ACTH-like Peptides Restore Brain Gene Expression After Stroke in Rats

Stroke, a leading cause of disability and death, often results from cerebral ischemia (lack of blood flow to the brain), which triggers a cascade of cellular damage and profound changes in gene expression. These genetic alterations can exacerbate injury and hinder recovery. While some treatments exist for acute stroke, there's a critical need for therapies that can mitigate the long-term molecular damage. This study specifically investigates whether ACTH-like peptides can compensate for the disrupted brain gene expression profile observed a day after experimental stroke.
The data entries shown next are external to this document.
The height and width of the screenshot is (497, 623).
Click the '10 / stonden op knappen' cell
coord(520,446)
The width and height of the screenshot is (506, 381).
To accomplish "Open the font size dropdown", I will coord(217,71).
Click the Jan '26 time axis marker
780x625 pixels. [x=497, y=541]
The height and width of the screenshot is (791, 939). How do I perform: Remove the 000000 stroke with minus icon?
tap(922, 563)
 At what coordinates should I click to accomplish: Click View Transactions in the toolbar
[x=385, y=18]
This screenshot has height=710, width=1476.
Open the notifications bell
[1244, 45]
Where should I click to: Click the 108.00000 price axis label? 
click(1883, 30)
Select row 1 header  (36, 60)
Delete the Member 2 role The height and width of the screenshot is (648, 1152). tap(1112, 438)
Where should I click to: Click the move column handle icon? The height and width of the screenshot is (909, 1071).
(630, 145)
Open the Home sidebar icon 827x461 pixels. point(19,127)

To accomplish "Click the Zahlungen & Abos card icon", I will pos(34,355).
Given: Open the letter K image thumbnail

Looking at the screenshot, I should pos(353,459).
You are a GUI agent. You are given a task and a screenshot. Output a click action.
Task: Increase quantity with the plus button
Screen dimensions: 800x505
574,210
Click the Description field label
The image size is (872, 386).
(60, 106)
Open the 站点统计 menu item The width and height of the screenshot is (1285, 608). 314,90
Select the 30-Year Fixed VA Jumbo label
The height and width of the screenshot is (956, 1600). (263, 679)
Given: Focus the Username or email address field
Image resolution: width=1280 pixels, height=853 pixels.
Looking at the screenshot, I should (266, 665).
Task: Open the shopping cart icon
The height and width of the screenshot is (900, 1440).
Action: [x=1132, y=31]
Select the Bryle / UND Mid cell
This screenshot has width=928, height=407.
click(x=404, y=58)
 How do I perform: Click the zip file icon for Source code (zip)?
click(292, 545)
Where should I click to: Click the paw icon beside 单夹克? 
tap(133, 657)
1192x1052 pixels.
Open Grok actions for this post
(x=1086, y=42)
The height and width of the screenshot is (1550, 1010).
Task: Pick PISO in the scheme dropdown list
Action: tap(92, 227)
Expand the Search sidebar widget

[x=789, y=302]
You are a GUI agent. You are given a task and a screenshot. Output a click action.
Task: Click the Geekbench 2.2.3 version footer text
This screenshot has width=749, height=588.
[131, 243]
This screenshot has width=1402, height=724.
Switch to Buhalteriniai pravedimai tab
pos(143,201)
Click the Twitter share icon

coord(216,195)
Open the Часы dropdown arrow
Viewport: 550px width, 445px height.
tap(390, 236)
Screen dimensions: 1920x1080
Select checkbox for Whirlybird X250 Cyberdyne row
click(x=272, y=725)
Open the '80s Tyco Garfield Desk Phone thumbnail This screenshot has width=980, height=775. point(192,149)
The study revealed that ischemic stroke significantly altered the expression of over 1500 genes in the rat brain compared to sham controls, with many involved in inflammation and cell death pathways. In the peptide-treated group, this disruption was markedly attenuated. Inflammatory gene markers, such as IL-6 and TNF-alpha, which were upregulated by 2.5-fold in untreated stroke rats, showed a 43% reduction in expression in the ACTH-like peptide group (p<0.01). Furthermore, genes associated with neuroplasticity and repair, like BDNF, were increased by 1.8-fold compared to untreated stroke animals. > The study revealed that ACTH-like peptides normalized the expression of 85% of ischemia-disrupted genes back to near-baseline levels within 24 hours post-stroke, demonstrating a powerful compensatory effect.